These cases show that while a noncitizen living in the United States would be covered by constitutional protections, noncitizens stopped at the gates of Ellis Island were not. This was upheld in a 1905 Supreme Court decision dealing with the due process rights of a Chinese-American named Ju Toy. Writing for the majority, Justice Oliver Wendell Holmes declared that at stations like Ellis Island, an immigrant, “although physically within our boundaries, is to be regarded as if he had been stopped at the limit of our jurisdiction and kept there while his right to enter was under debate.”

In essence, the Court created a legal fiction that Ellis Island was not part of the United States. Immigrants arriving at Ellis Island may have thought they were on American soil, but by law they had not technically crossed the border until they were officially declared “free to land” by officials. Ellis Island had become the nation’s premier border; few immigrants standing in the Great Hall would have realized that, in the eyes of the courts, they were still on the wrong side of that border.

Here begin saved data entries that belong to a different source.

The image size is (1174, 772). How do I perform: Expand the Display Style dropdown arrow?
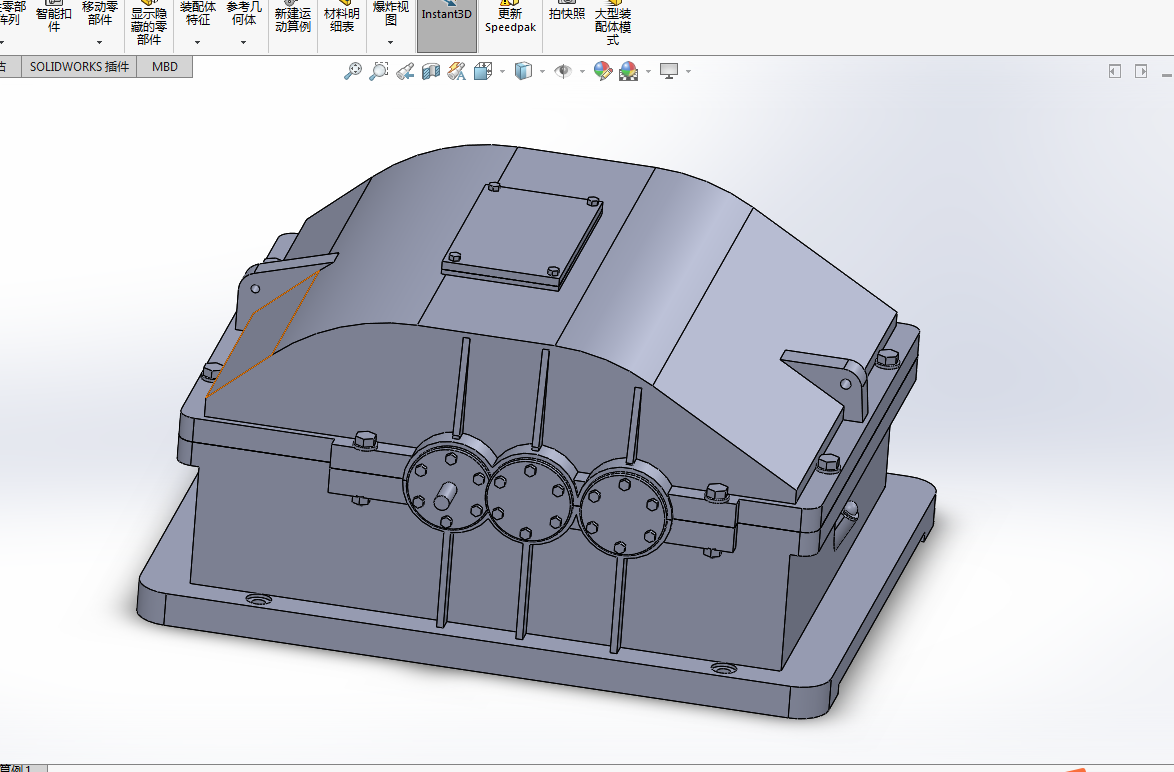pos(542,72)
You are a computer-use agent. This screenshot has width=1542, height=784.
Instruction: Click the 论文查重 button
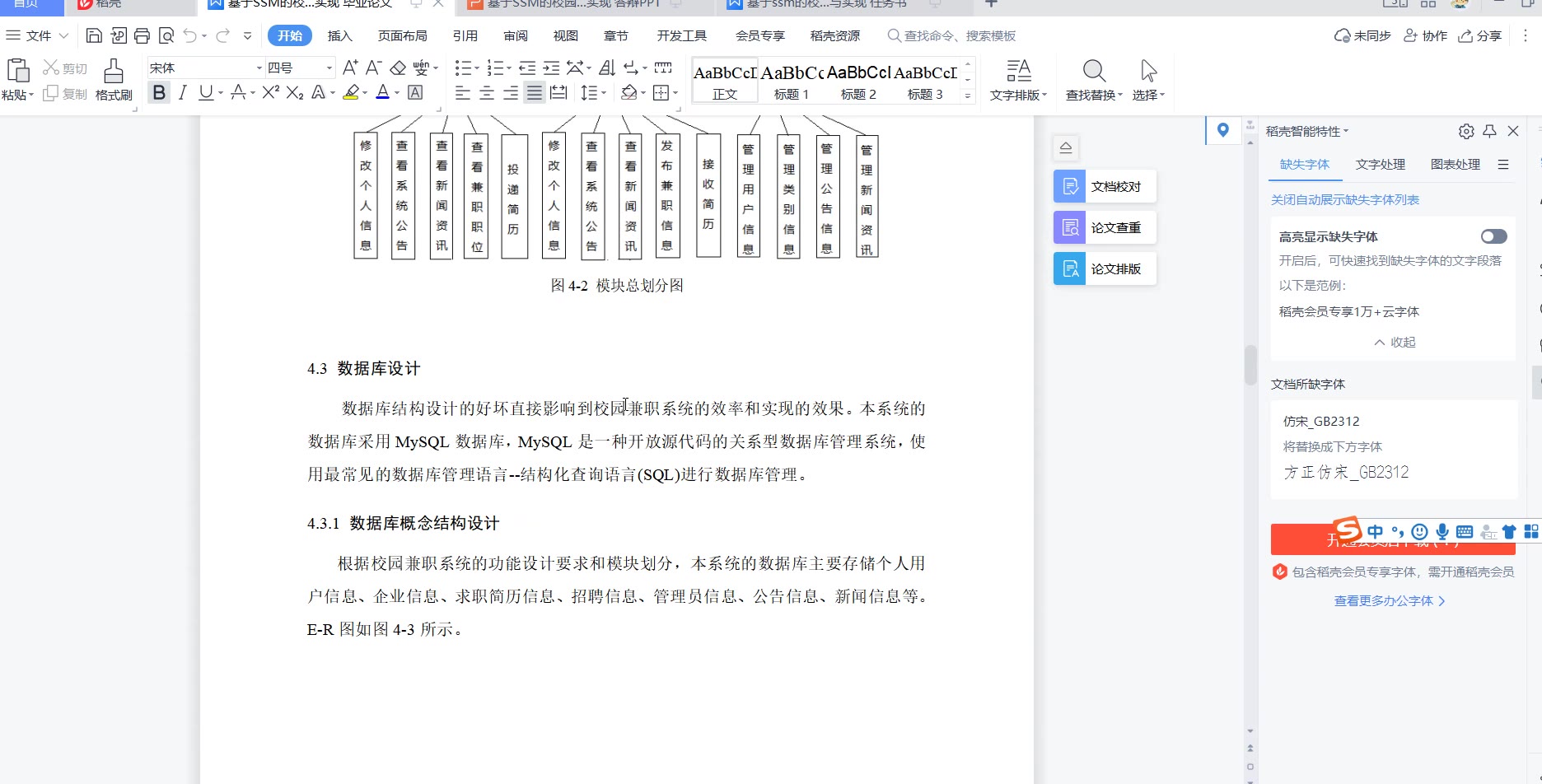point(1105,227)
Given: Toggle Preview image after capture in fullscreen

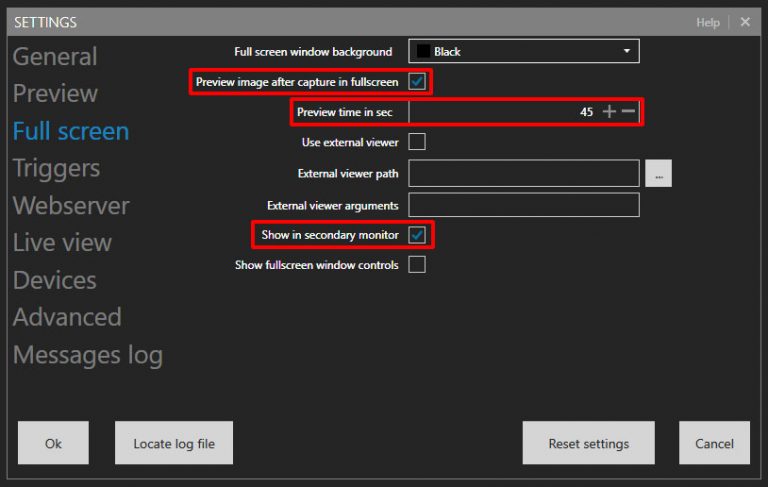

This peculiar legal situation brought up another issue. Is a child born to an immigrant woman detained at the hospital at Ellis Island and not yet legally admitted to the country, an American citizen? According to the Fourteenth Amendment, it would appear that the child would be. In granting citizenship to freed slaves, that amendment defined citizens as “persons born or naturalized in the United States, and subject to the jurisdiction thereof.” Hence the idea of birthright citizenship, that birth on American soil automatically conferred U.S. citizenship.

However, the Department of Commerce and Labor issued a legal memorandum stating that such a child would not receive automatic citizenship solely by being born at Ellis Island or any other inspection facility, if the mother had not yet been legally admitted to the country. Focusing on the words “subject to the jurisdiction,” officials argued that although the mother had offered her allegiance to the United States by attempting to enter the country, “her offer has been refused and she does not acquire even a momentary residence.”

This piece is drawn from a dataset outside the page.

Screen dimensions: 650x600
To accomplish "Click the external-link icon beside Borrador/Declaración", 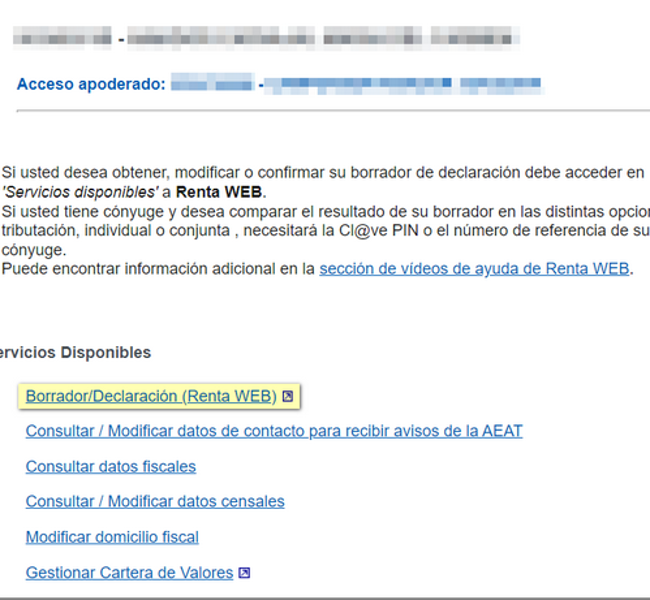I will (x=288, y=397).
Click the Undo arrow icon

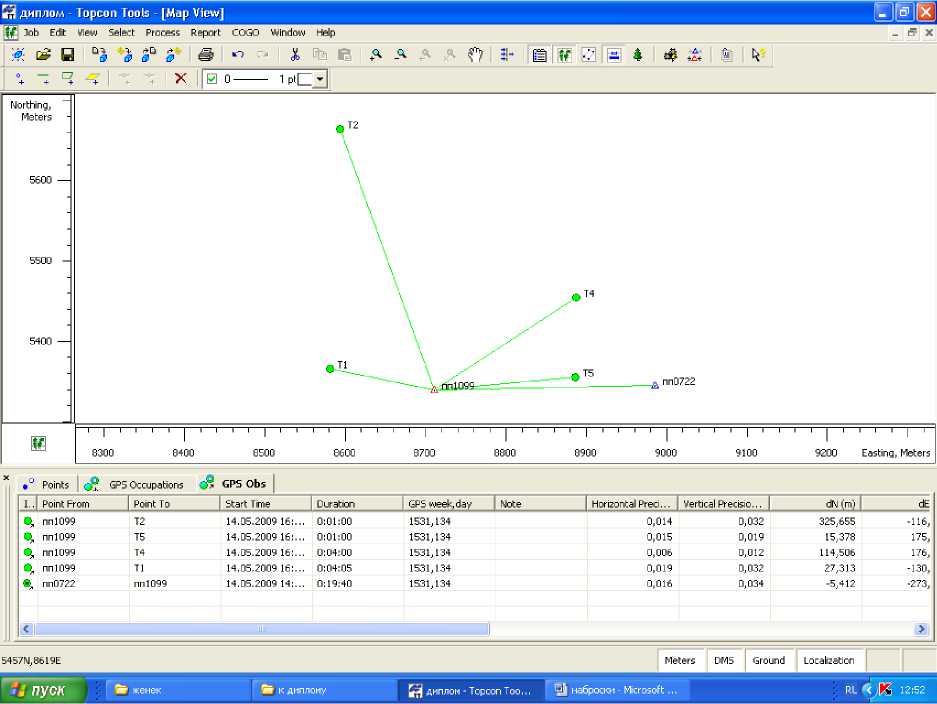pos(238,55)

Such rulings, combined with Supreme Court precedents, would create a legal twilight zone around Ellis Island where immigrants had the potential for being trapped in limbo, having forsaken their native country and been rejected by their desired adoptive country. The creation of this legal fiction would pose challenges to American law, national security, and concepts of human rights for decades to come.

D
ESPITE THE SETBACKS
, W
ILLIAMS
would not completely give up on his monetary test. In March 1910, he was still announcing that “immigrants will not be allowed to land without funds adequate for their support until such time as they are likely to find employment.” He did not mention any specific dollar amount, but referred people to his earlier memo laying out the $25 rule. Williams was nothing if not stubborn. However, he needed to find other tools with which to weed out undesirable immigrants. Now officials began to focus more closely on immigrants who possessed “poor physiques” or were suffering from “low vitality.”

These supposedly weak and listless new immigrants would never make it in industrial America. Their lack of strength would mean unemployment and poverty. Some Americans believed that the poor physiques and low vitality of immigrants indicated a genetic disposition, not caused by environment or circumstances. Those genes would be passed down to their children and grandchildren, lowering the overall vitality and strength of the American people for generations to come.

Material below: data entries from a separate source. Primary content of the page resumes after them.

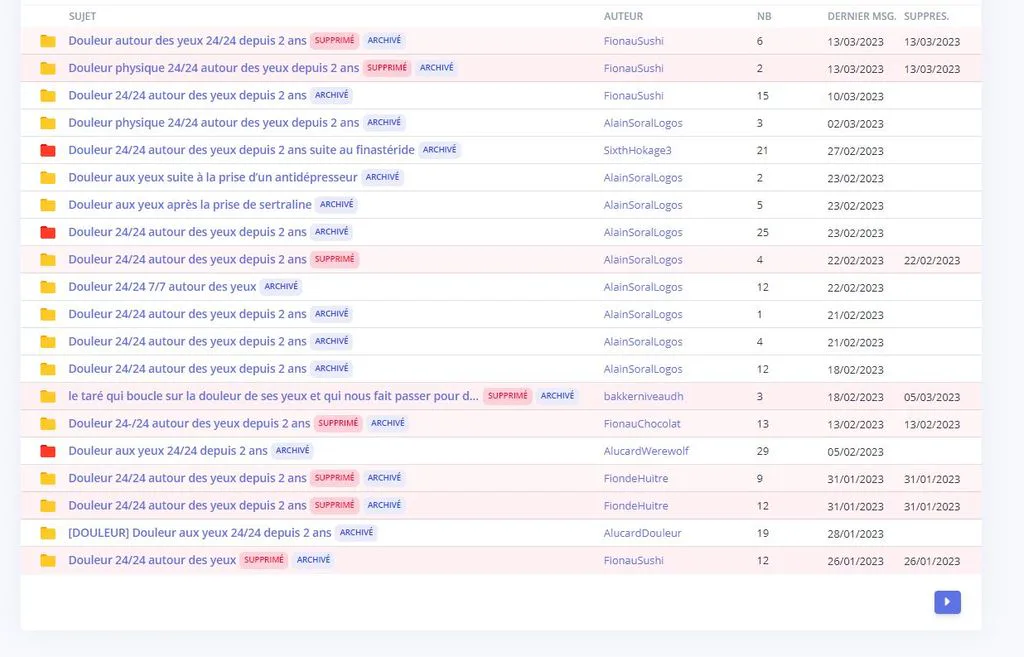This screenshot has width=1024, height=657.
Task: Open author profile bakkerniveaudh
Action: click(643, 396)
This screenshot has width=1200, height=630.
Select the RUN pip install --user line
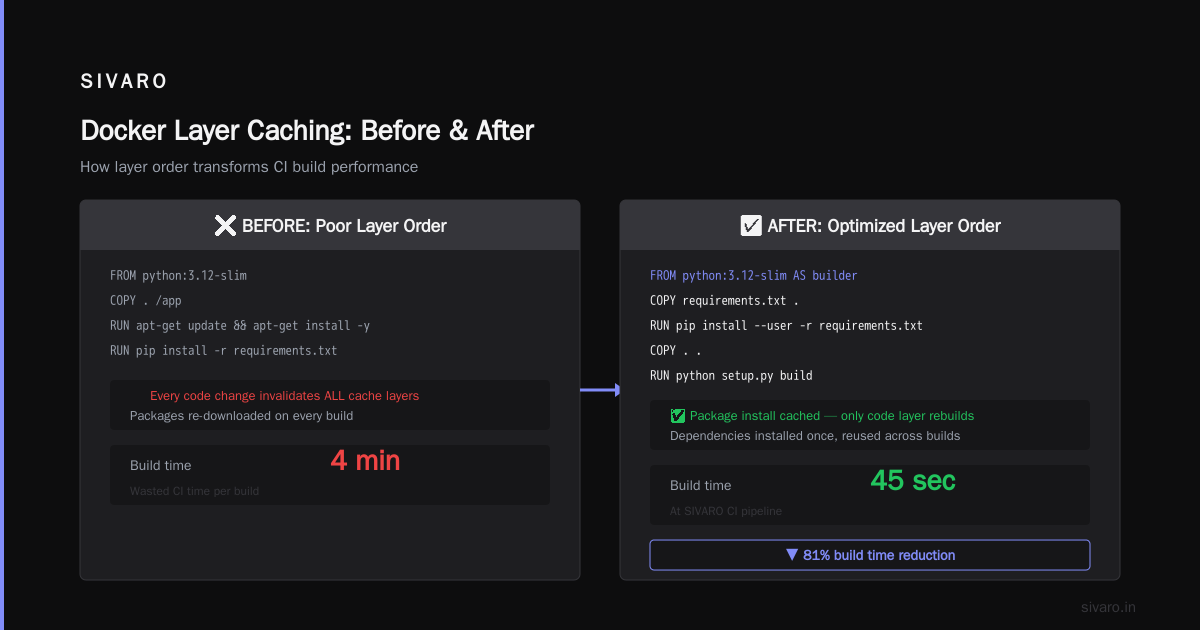click(x=786, y=326)
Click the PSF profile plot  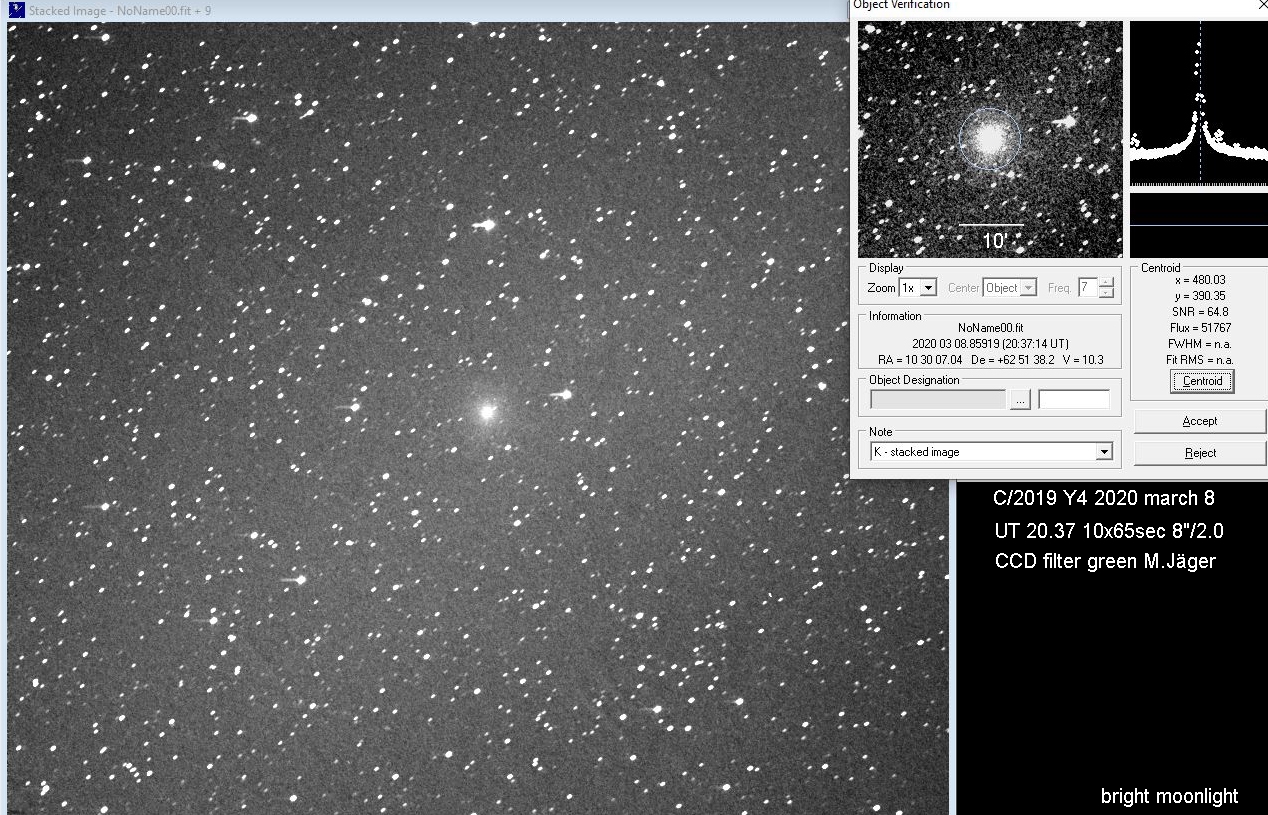(1197, 105)
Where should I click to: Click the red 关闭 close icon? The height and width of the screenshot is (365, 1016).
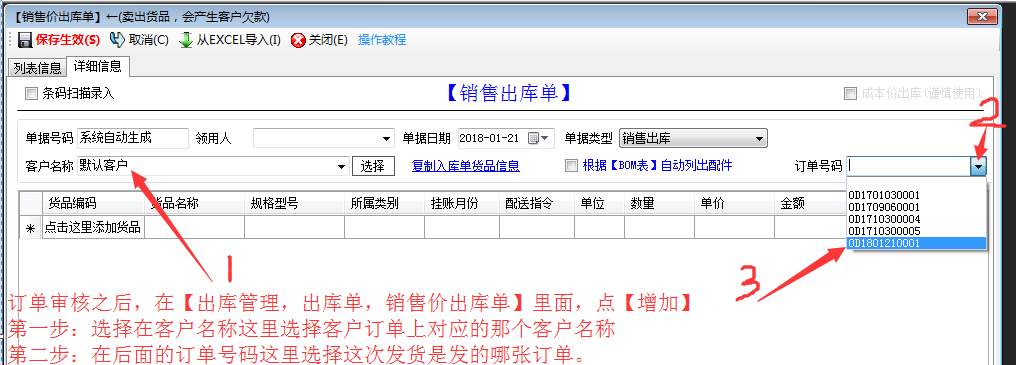tap(298, 40)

In 1902, commissioner-general of immigration Frank Sargent warned William Williams that an immigrant should be excluded unless it “was positive from appearance and the physical condition of the aliens that they could immediately obtain employment, with good wages, whereby they could support themselves and not become public charges.” Hinting at a monetary test, Sargent wrote that, “sturdy Scotchmen, Irishmen, or Germans who land at Ellis Island with but a few dollars can enter immediately and find employment.” Those of other nationalities with little money, however, “should not be permitted to enter unless they produce satisfactory proof of their ability to work and support themselves.”

Medical officials initially classified immigrants with “poor physique” as those suffering from what was called “chicken breast” or displaying symptoms of pulmonary tuberculosis, but not necessarily the disease itself. Immigration officials, however, wanted to stretch out the term to encompass a wider range of alleged physical defects.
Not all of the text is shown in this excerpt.